This review's protocol was developed prospectively, ahead of the conduct of the literature search. The Preferred Reporting Items for Systematic Reviews and Meta-Analyses (PRISMA) statement guided the conduct and reporting of this work.⁵

Search strategy

The search strategy consisted of the following keywords: "right ventricular dysfunction," "acute respiratory distress syndrome," and "prognosis". It was run within PubMed, the Cochrane Library, and EMBASE. We also searched CNKI and Wanfang Data to further identify published literature without language restrictions, as well as the WHO Clinical Trial Registry to identify unpublished literature and ongoing studies. There were no language restrictions, but studies had to be published between January 1st, 2000 and April 3rd, 2020. Appendix 1 contains further information about the search strategy [e-Appendix 1]. The reference lists of all included studies were also manually searched to identify additional eligible studies. Authors were contacted in the event of any confusion surrounding the data that they presented in their studies.

Selection of studies: inclusion and exclusion criteria

The inclusion criteria were as follows: (1) cohort studies or cross-sectional studies of lung-protective ventilation strategies, (2) studies in which the mortality rate associated with pulmonary vascular dysfunction or RVD (among patients with ARDS) could be calculated or extracted, and (3) independent studies on adult patients diagnosed with RVD or pulmonary vascular dysfunction (for repetitive studies, we used the most recently published data).

• _What to produce_: Return the full systematic review methods text above, word for word, with nothing left out or changed.

• _Extracted data_:

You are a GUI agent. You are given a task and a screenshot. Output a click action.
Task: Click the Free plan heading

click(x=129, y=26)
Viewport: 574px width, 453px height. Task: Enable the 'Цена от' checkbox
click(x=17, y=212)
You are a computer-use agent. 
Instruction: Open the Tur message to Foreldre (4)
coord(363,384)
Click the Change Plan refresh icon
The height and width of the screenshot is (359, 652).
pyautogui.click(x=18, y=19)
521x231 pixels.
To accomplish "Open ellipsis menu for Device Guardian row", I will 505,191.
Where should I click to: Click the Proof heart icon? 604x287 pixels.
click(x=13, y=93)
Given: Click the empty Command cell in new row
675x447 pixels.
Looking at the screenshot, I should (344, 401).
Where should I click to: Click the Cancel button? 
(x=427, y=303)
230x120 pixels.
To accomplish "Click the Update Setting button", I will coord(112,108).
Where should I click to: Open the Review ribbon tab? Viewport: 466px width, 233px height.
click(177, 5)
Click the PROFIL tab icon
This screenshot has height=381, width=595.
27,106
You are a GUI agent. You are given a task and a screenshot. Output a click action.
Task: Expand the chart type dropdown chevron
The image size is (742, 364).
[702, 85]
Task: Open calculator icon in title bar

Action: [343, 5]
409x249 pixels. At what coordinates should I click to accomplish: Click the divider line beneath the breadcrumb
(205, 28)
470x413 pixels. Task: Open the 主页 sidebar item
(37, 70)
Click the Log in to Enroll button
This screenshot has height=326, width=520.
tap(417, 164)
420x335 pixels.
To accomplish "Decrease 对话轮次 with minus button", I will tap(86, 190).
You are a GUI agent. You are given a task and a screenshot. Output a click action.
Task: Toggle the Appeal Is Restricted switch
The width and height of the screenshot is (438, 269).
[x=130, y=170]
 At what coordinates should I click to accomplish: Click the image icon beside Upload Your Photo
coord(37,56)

• _Result below_:
This review's protocol was developed prospectively, ahead of the conduct of the literature search. The Preferred Reporting Items for Systematic Reviews and Meta-Analyses (PRISMA) statement guided the conduct and reporting of this work.⁵

Search strategy

The search strategy consisted of the following keywords: "right ventricular dysfunction," "acute respiratory distress syndrome," and "prognosis". It was run within PubMed, the Cochrane Library, and EMBASE. We also searched CNKI and Wanfang Data to further identify published literature without language restrictions, as well as the WHO Clinical Trial Registry to identify unpublished literature and ongoing studies. There were no language restrictions, but studies had to be published between January 1st, 2000 and April 3rd, 2020. Appendix 1 contains further information about the search strategy [e-Appendix 1]. The reference lists of all included studies were also manually searched to identify additional eligible studies. Authors were contacted in the event of any confusion surrounding the data that they presented in their studies.

Selection of studies: inclusion and exclusion criteria

The inclusion criteria were as follows: (1) cohort studies or cross-sectional studies of lung-protective ventilation strategies, (2) studies in which the mortality rate associated with pulmonary vascular dysfunction or RVD (among patients with ARDS) could be calculated or extracted, and (3) independent studies on adult patients diagnosed with RVD or pulmonary vascular dysfunction (for repetitive studies, we used the most recently published data).